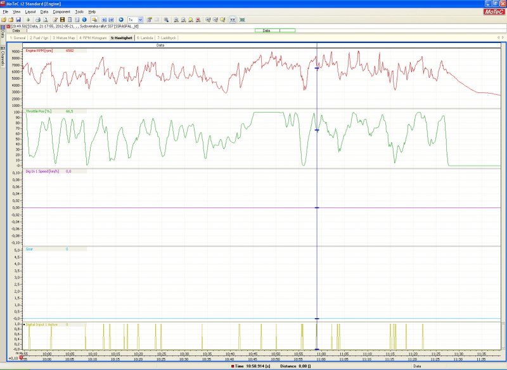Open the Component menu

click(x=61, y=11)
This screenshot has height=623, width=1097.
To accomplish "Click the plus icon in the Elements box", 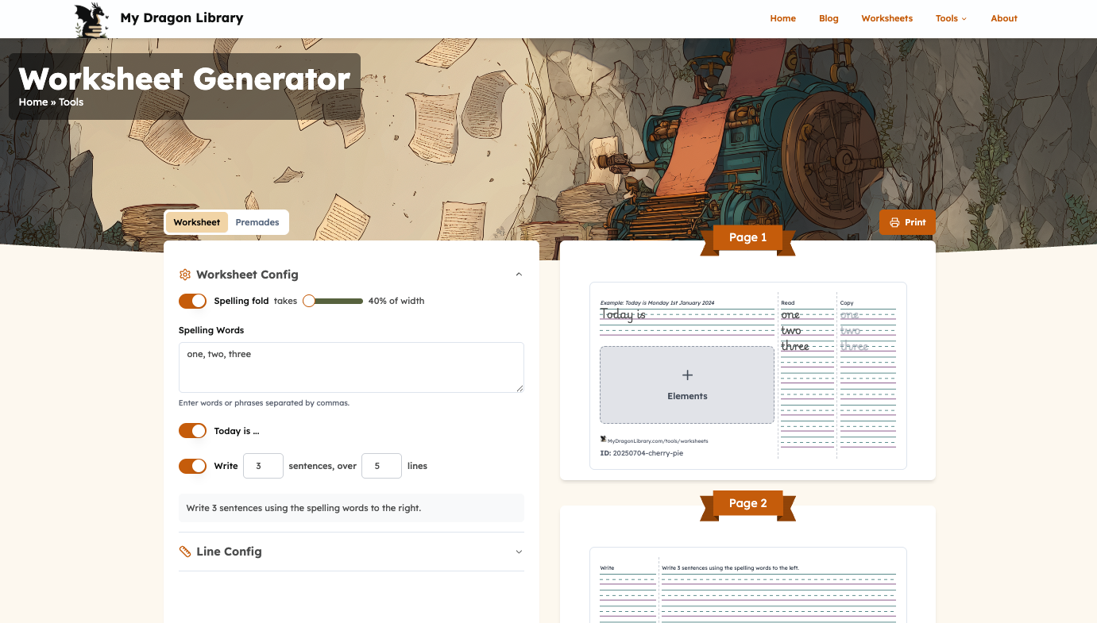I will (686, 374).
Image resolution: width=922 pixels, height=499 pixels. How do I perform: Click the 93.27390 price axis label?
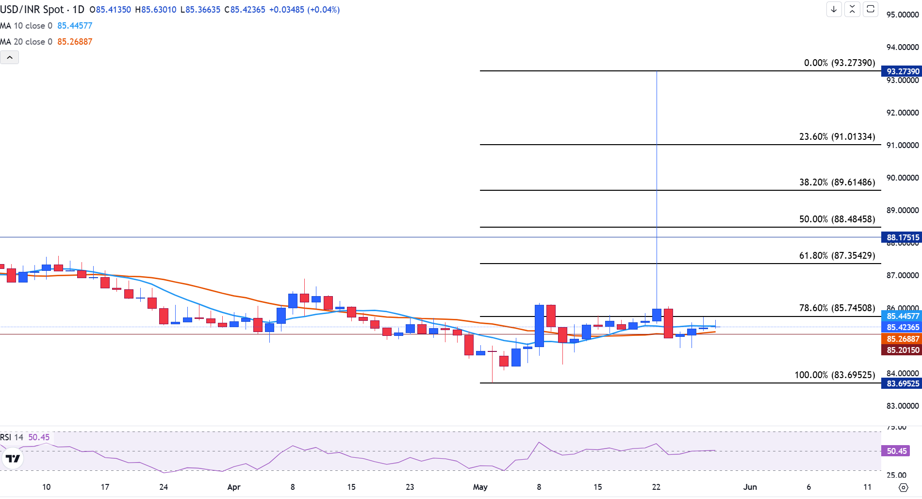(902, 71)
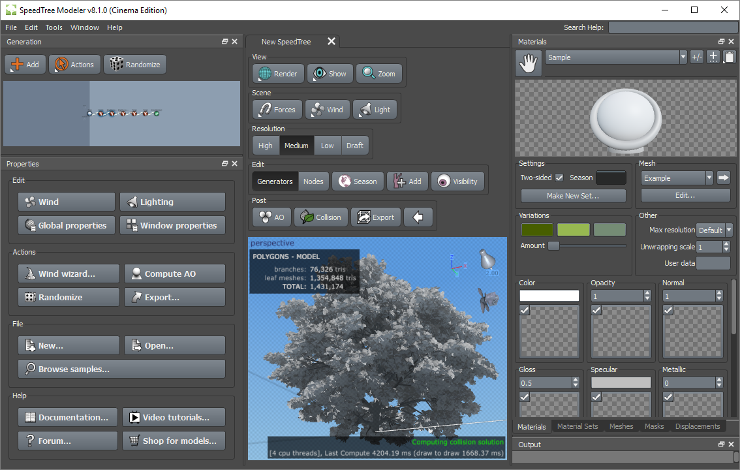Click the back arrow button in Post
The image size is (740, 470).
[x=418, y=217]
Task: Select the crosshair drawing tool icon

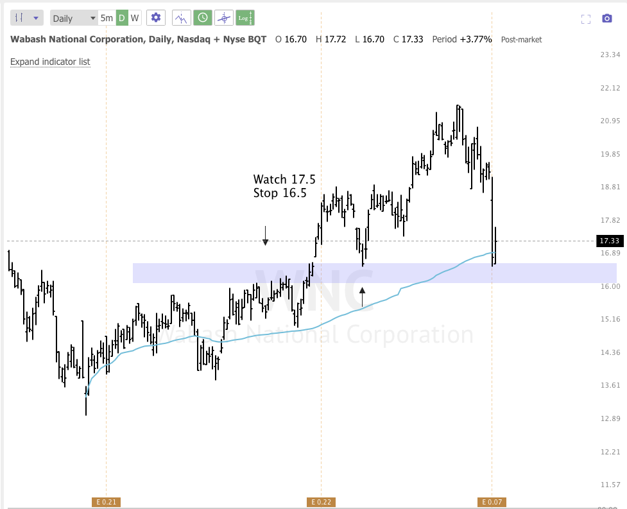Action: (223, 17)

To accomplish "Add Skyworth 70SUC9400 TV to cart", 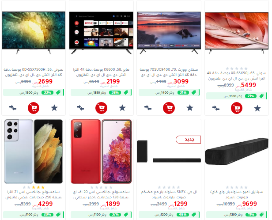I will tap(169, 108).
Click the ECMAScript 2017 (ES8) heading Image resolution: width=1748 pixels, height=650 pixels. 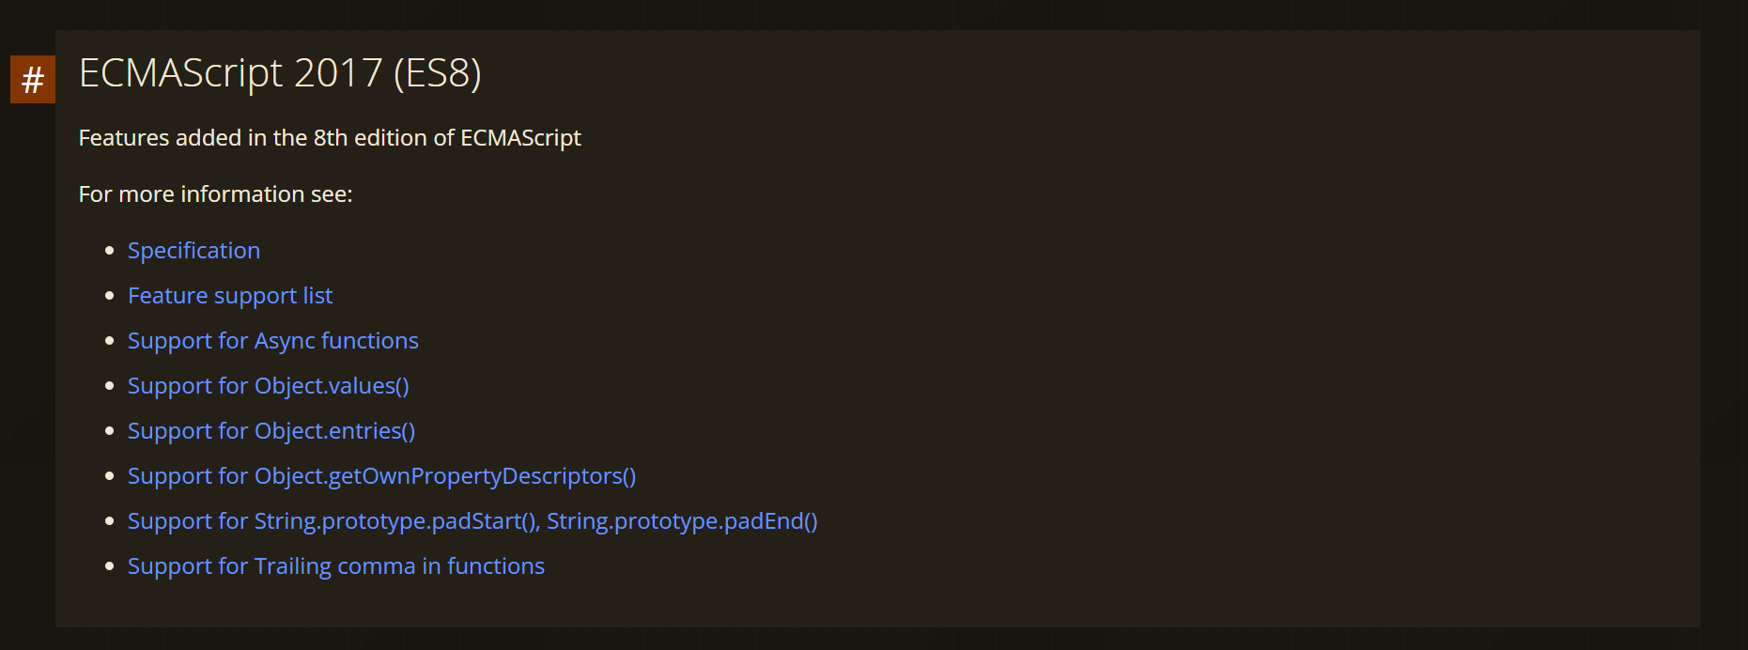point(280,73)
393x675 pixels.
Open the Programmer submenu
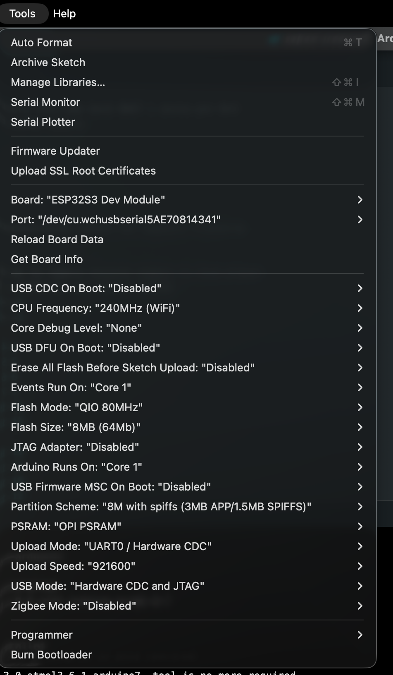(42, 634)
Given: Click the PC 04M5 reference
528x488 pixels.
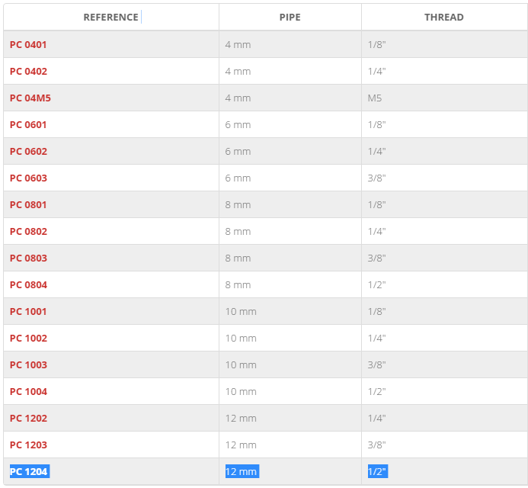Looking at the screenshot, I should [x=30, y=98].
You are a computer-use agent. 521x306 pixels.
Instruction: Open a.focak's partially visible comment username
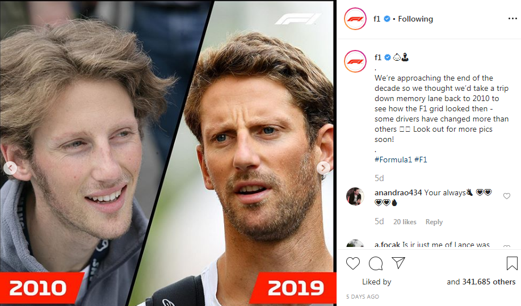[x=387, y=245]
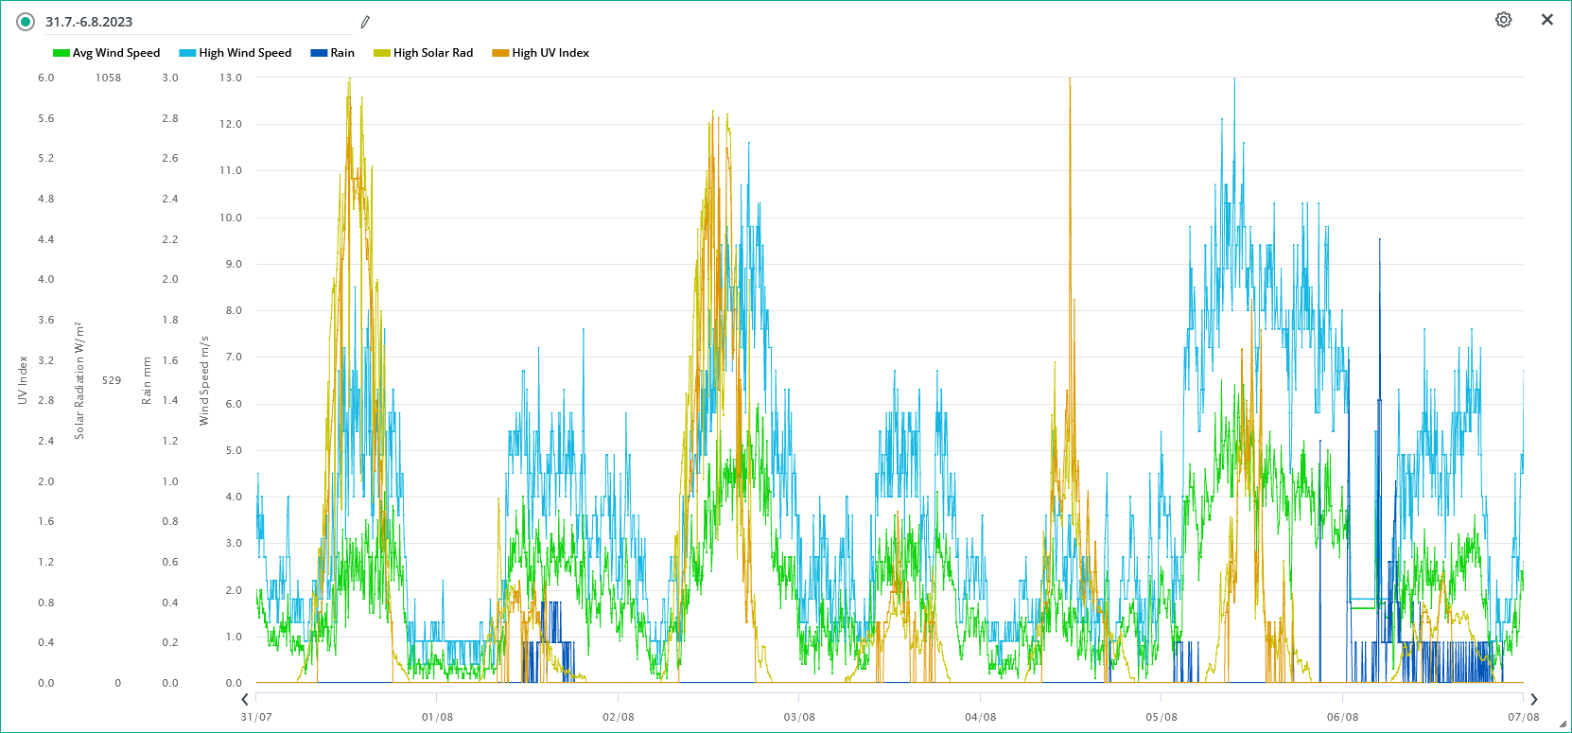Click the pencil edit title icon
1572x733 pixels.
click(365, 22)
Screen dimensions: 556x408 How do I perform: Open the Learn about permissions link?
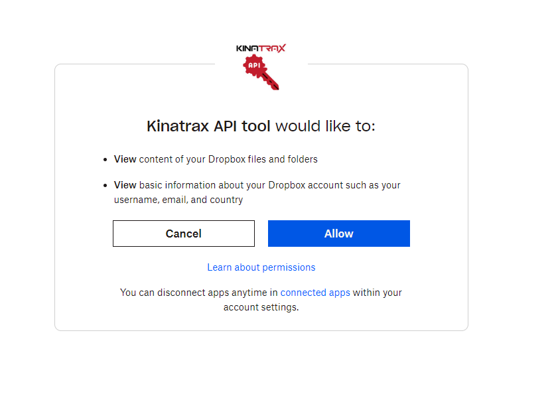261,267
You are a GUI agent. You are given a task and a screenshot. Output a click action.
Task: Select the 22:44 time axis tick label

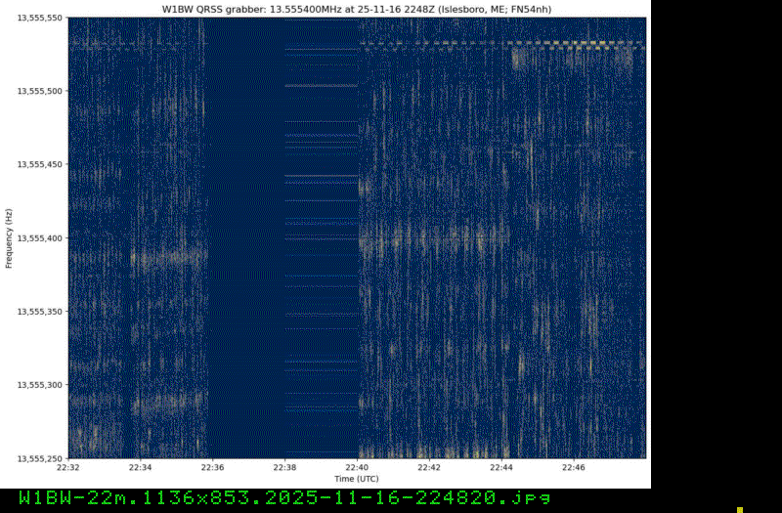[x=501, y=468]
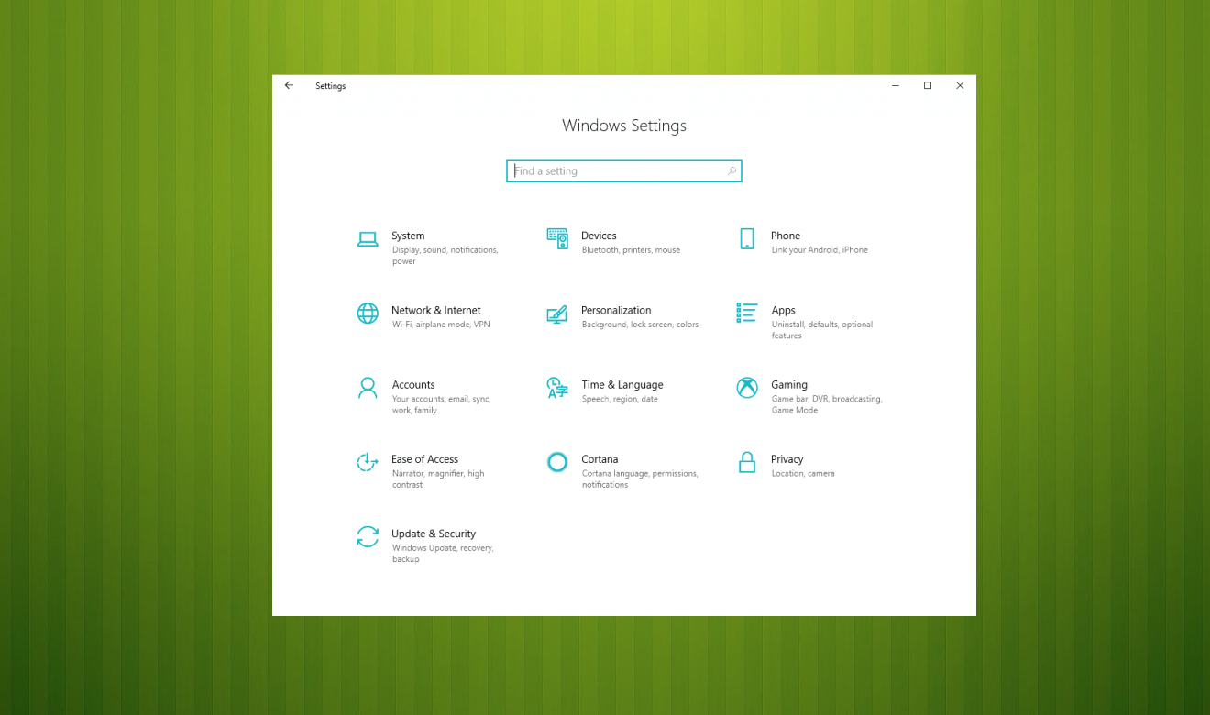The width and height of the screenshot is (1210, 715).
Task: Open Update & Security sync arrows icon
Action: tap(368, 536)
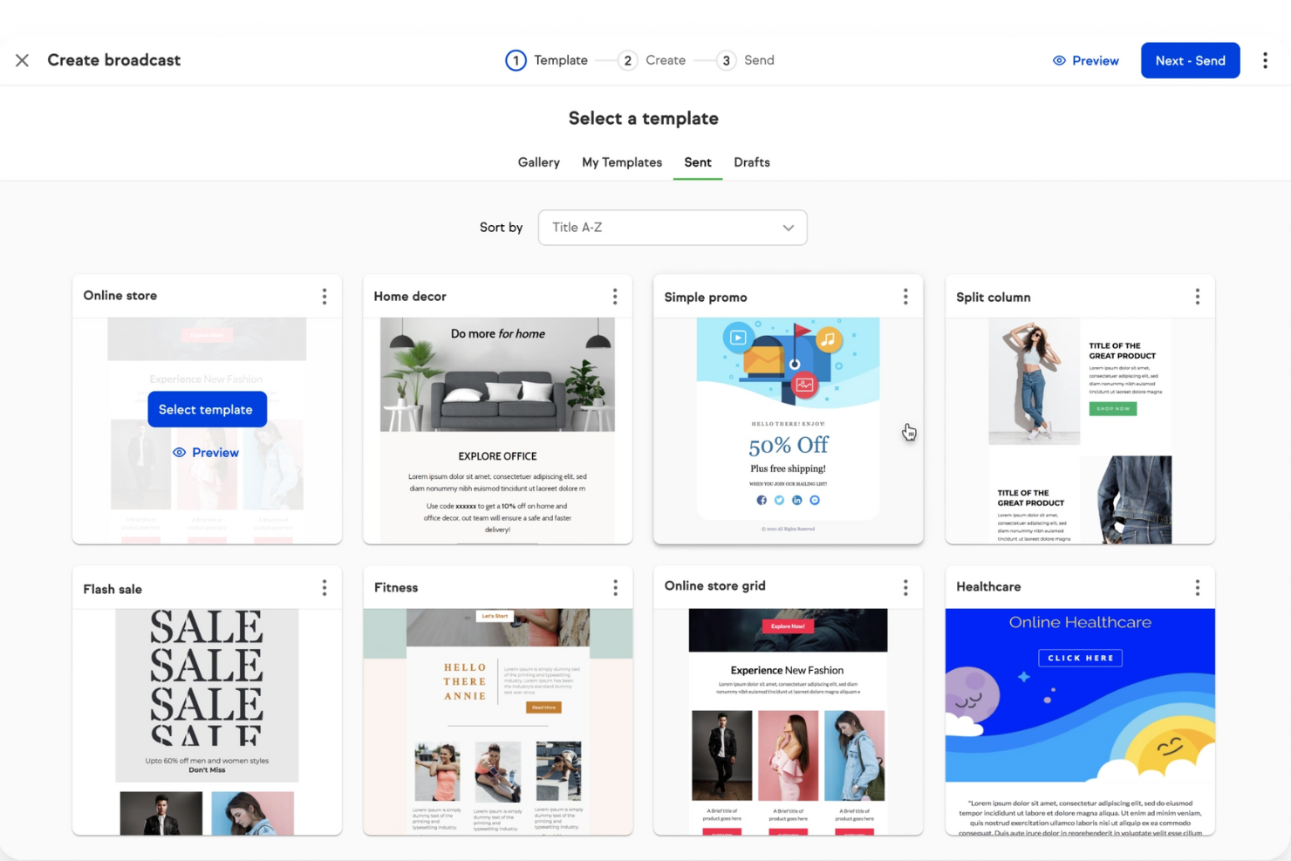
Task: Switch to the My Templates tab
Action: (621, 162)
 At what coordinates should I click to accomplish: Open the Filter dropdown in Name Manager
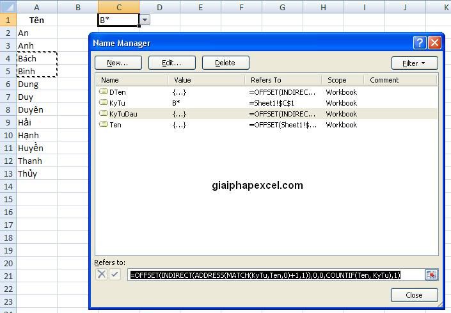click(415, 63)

========================================================================

▸ Task description
Lines holding the string "agent" are the answer; copy each one from the listing above.

▸ Task solution
You are a computer-use agent. 521x306 pixels.
You are a GUI agent. You are given a task and a screenshot. Output a click action.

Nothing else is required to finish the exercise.